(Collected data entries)
····················

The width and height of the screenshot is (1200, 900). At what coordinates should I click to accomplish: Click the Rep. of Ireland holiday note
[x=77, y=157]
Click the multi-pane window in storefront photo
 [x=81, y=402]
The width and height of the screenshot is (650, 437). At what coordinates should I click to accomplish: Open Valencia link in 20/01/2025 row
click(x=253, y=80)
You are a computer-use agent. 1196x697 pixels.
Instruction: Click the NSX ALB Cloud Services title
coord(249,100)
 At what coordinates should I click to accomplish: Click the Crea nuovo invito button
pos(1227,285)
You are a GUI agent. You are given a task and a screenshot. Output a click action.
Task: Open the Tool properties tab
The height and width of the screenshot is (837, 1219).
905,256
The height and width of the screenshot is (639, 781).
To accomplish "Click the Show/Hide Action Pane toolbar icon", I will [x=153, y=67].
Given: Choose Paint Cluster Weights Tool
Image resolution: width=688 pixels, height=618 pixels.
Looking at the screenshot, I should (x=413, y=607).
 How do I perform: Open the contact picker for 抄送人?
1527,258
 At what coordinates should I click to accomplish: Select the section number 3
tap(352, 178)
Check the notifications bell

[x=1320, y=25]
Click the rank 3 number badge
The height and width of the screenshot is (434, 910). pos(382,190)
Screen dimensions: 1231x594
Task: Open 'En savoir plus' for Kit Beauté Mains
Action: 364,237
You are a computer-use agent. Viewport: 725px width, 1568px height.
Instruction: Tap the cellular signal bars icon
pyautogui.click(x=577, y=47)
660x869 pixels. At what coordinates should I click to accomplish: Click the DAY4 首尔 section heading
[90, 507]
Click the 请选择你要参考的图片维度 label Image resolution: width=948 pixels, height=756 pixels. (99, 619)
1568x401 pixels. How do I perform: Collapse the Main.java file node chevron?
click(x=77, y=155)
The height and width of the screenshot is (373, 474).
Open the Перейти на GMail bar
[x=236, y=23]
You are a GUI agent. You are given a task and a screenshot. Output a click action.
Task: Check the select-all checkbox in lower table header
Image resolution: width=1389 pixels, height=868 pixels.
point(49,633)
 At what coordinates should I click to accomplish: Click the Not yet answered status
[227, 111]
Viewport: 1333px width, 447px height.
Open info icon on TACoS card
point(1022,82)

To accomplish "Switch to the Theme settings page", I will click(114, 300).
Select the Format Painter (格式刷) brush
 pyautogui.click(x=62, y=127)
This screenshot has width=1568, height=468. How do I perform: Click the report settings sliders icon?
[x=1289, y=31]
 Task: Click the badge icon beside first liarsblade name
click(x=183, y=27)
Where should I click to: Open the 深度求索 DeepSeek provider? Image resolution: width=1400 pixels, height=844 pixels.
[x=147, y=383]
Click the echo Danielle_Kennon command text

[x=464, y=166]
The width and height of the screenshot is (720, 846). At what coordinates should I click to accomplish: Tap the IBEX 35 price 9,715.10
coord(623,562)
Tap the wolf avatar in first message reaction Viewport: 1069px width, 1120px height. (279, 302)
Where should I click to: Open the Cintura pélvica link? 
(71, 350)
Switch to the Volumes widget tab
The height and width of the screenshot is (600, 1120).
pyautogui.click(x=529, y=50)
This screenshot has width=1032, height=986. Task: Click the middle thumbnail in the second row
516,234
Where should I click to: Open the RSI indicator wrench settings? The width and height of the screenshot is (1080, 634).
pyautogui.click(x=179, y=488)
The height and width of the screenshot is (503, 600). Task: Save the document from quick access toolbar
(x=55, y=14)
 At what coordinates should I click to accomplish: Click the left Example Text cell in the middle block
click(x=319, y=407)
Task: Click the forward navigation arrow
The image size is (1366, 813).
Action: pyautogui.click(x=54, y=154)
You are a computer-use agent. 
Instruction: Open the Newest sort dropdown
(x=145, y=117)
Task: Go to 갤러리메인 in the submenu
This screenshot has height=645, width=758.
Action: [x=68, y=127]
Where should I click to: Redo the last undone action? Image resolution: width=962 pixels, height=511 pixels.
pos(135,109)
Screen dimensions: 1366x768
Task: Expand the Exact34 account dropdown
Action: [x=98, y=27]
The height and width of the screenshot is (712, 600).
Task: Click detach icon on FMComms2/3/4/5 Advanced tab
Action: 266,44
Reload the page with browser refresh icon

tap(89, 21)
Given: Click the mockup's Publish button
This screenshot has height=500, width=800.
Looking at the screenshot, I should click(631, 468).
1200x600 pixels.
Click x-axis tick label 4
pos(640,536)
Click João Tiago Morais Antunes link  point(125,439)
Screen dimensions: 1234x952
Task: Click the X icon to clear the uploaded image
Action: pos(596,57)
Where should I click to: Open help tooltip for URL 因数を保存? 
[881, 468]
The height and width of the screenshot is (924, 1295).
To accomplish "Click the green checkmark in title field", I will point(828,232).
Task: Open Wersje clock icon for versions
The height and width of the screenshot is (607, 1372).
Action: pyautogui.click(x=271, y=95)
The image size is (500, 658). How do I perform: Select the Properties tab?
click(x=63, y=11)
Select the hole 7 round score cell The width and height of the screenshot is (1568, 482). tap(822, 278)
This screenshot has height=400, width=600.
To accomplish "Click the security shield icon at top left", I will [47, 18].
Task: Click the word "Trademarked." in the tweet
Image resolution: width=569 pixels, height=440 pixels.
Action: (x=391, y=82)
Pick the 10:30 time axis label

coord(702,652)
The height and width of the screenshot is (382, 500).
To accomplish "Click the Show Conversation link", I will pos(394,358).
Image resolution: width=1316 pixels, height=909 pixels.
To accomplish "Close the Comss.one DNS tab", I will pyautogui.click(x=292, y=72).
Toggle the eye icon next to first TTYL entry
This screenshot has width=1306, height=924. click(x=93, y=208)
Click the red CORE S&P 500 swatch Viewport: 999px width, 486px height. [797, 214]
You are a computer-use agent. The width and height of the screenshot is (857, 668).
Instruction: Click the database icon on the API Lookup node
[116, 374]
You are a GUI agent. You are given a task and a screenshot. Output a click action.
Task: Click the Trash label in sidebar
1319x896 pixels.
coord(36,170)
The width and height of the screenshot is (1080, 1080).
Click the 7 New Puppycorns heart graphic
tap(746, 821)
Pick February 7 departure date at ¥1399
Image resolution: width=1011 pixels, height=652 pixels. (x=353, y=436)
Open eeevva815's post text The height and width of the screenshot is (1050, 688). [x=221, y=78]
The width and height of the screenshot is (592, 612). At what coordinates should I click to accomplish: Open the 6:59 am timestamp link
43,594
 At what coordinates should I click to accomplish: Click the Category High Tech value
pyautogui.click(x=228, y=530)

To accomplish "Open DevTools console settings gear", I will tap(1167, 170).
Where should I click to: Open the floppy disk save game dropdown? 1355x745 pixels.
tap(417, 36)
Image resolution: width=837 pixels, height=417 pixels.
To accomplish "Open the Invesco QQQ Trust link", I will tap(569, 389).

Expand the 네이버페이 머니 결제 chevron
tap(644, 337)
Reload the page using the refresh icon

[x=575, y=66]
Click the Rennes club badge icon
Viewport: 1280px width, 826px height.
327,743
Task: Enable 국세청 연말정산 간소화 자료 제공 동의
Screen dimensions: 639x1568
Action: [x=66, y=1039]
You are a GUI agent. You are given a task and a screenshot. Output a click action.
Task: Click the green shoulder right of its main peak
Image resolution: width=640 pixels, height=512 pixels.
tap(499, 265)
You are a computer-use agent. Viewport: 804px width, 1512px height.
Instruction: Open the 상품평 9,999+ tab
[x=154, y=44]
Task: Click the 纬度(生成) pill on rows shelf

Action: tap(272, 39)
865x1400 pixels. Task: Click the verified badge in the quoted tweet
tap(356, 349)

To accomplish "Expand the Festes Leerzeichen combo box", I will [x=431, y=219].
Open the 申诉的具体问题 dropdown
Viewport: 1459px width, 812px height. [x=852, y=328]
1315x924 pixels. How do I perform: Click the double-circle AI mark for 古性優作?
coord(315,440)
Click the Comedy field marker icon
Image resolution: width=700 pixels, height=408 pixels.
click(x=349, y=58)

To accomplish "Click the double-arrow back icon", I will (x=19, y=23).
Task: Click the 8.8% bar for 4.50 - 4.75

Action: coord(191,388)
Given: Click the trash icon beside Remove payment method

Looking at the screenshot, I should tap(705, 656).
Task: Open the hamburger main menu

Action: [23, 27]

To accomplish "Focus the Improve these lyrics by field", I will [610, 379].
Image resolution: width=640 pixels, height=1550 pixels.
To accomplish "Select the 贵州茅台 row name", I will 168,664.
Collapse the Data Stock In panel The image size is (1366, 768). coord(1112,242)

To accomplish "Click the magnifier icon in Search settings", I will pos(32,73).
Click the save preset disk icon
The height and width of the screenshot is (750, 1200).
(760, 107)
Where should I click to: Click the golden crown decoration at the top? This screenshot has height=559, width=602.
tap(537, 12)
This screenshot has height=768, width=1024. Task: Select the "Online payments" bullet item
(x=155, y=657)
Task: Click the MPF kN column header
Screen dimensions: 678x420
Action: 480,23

····················

**WHAT YOU HAVE TO DO**
All lines in the entries above that include "field" should be found and copied.

**COMPLETED TASK**
To accomplish "Click the green checkmark in title field", I will point(828,232).
Click the Comedy field marker icon
To accomplish "Focus the Improve these lyrics by field", I will [610, 379].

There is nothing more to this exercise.